Un attentat de temps en temps est aussi utile que de fausses élections de temps à autre. Un boat people d'immigrés clandestins lâchés vers le Nord à partir de votre pays vous ramènera plus d'argent et de soutien qu'une visite d'Etat en Europe.
Ensuite, et en cas de manifestations, ne jamais tuer, tirer ou permettre le coup de feu. On peut acheter les vivants mais pas les morts par balles.
Ensuite, ne jamais réprimer l'opposition trop frontalement. Il faut la laisser faire, la laisser venir, la «travailler» sur les côtés, voir ce qu'elle mange, d'où elle vient et l'isoler peu à peu sans s'y confronter. Un opposant devient un héros quand il est mis en prison, mais si tout le peuple est en prison, le prisonnier devient un banal piéton entre cellules.
Ensuite, il y a les minorités. Il faut d'abord les frapper, ensuite les culpabiliser et ensuite les laisser faire n'importe quoi et demander n'importe quoi. Si la minorité a une langue à part, poussez-la à trop parler et elle s'isolera encore plus. Si elle a une religion, donnez-lui des représentants puis faites-les manger à votre table et leur expliquant que la minorité a besoin de la sécurité pas de l'identité. Les minorités religieuses ont plus peur de la majorité que de la dictature.
Que faire en cas de révolution ? Faites-en partie avant les révolutionnaires : désarmez vos flics mais laissez-les frapper.
Ensuite gagner du temps : les gens existent tout le temps mais un peuple n'existe que quelques jours par dix ans. Ne tuez jamais car le sang soude les morts aux vivants et les fait parler de la même voix. Pour avoir une dictature incassable, créez une dictature flexible : il faut que le Président soit faible, l'entourage fort. Corrompez sans compter quand les jours sont comptés. Elargissez votre salle à manger et au fur et à mesure que la contestation peut s'élargir. Depuis la préhistoire, le chef de l'Etat c'est celui qui divise la carcasse de la vache à manger. Les hommes ont beaucoup changé mais pas leurs estomacs. Quand les gens vous demandent la liberté, installez le piège à oiseaux : dites-leur sélectionnez dix parmi vous et on va négocier. Ils mettront dix ans à s'entendre. Il faut installer la peur : pas celle qui vous fera craindre mais celle qui fera craindre le peuple de lui-même : apprenez aux riches à avoir peur des pauvres, aux pauvres à détester les gens qui leur ressemblent et les gens qui sont riches, dites aux minorités que la majorité veut les manger et dites à la majorité que les minorités sont des gens venus d'ailleurs. N'apprenez pas aux gens à avoir peur du policer, ils se révolteront. Apprenez au flic à avoir peur des civils, il les frappera mieux et sans ordres. Pendez un riche chaque trois ans et dix pauvres chaque vingt ans.

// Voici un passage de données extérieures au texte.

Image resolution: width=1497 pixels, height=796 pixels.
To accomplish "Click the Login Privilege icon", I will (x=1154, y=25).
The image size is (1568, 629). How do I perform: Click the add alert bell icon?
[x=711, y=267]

Et quand tout le monde soupçonnera tout le monde, votre dictature sera la seule garantie. Il n'y pas mieux pour que les gens vous demandent de rester, même assis sur leur dos !
Ecrit par Kamel DAOUD le Vendredi, 27 Mai 2011. Dans Politique, Monde, La une
Commentaires (3) | Réagir ?
Ceux qui ont raté de vivre l'époque de Niccolò Machiavelli MDXXVII (1527) voilà le Daoudisme de MMXI (2011). Les Saddam, Ben Ali, Ali Abdullah Saleh, Hosni Mubarak, Kaddafi ont raté le coche!

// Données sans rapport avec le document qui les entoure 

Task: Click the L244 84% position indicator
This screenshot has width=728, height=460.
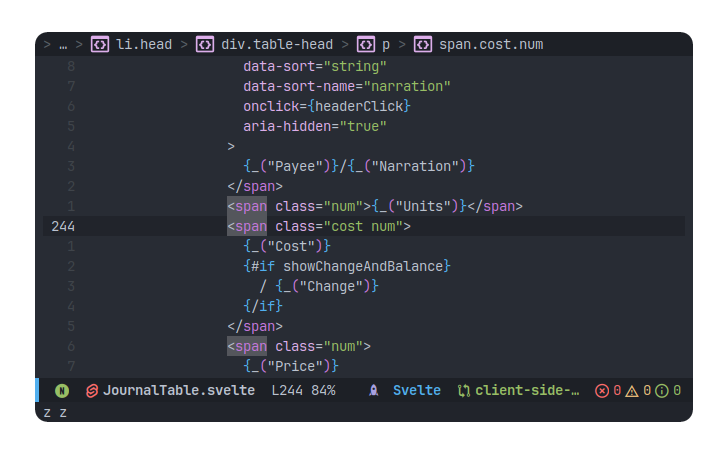Action: click(304, 391)
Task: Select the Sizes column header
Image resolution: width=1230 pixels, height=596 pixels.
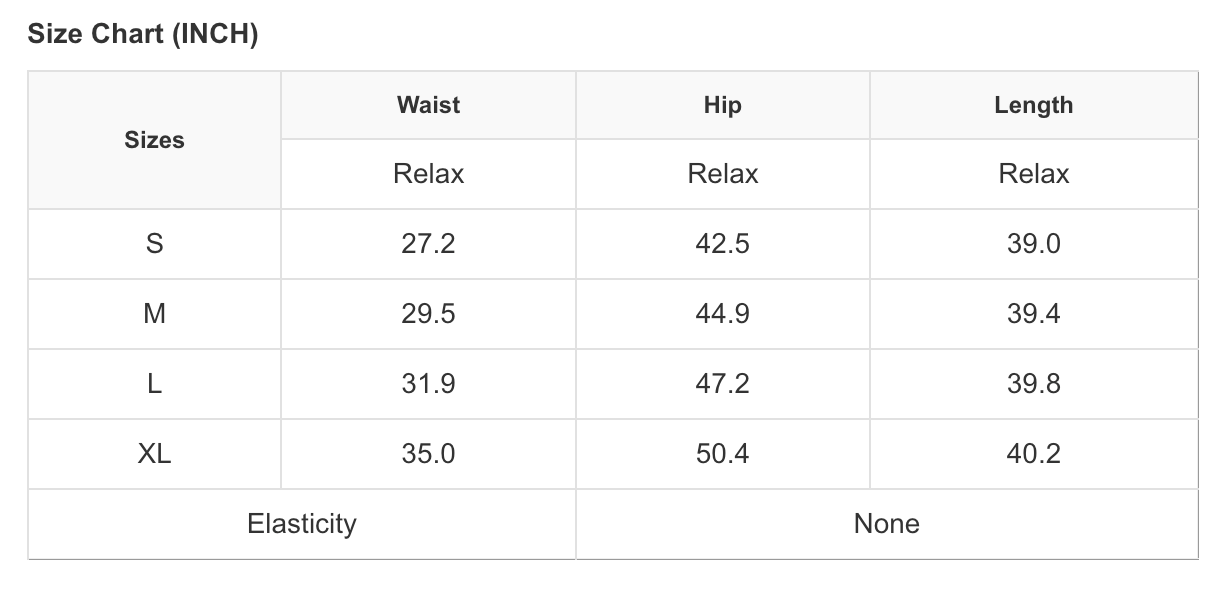Action: [x=154, y=140]
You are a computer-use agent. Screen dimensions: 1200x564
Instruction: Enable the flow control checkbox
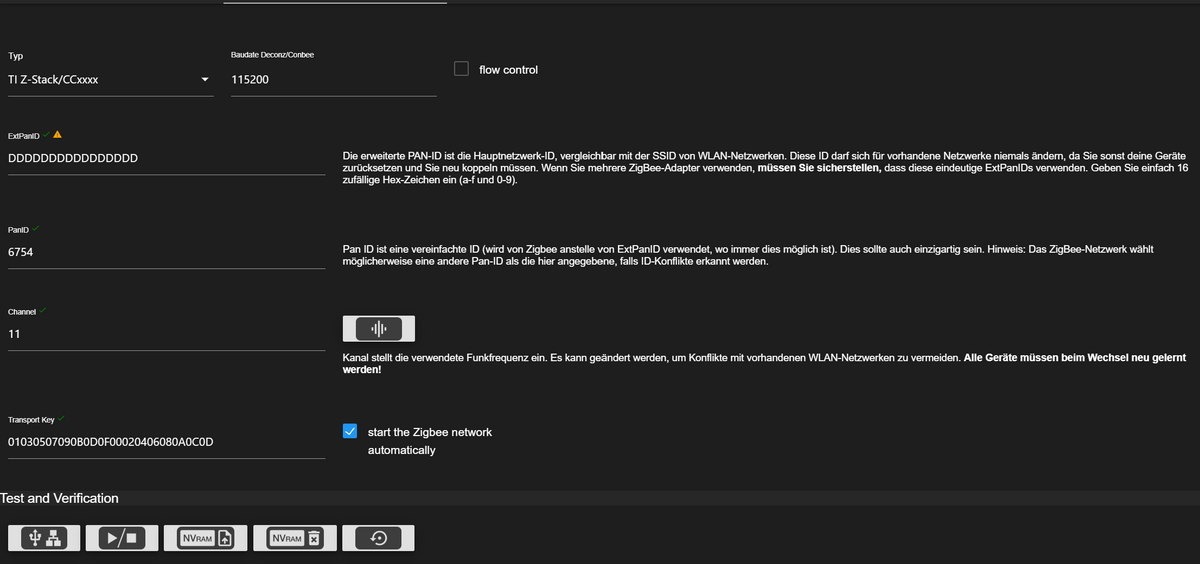(461, 69)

Peut être que Boutef & Mohamed VI sauront relevé le défi.
Du délire à l'état vénéré. Je ne peux leur éprouver que peu d'agréments de leur prodiguer de sentiments de pareilles affections à ces deux sus-cités dans votre commentaire. Aucune chance de voir cela un jour et surtout aucune circonstance atténuante pour ces deux guignols aux allures momifiées. La tendresse est pourtant bien le crédo des faibles aux sentiments féminins Monsieur Nadir Nadir.
Salut.
Le vent de la liberté les balayera aussi. Ils sont sur la liste des dictateurs.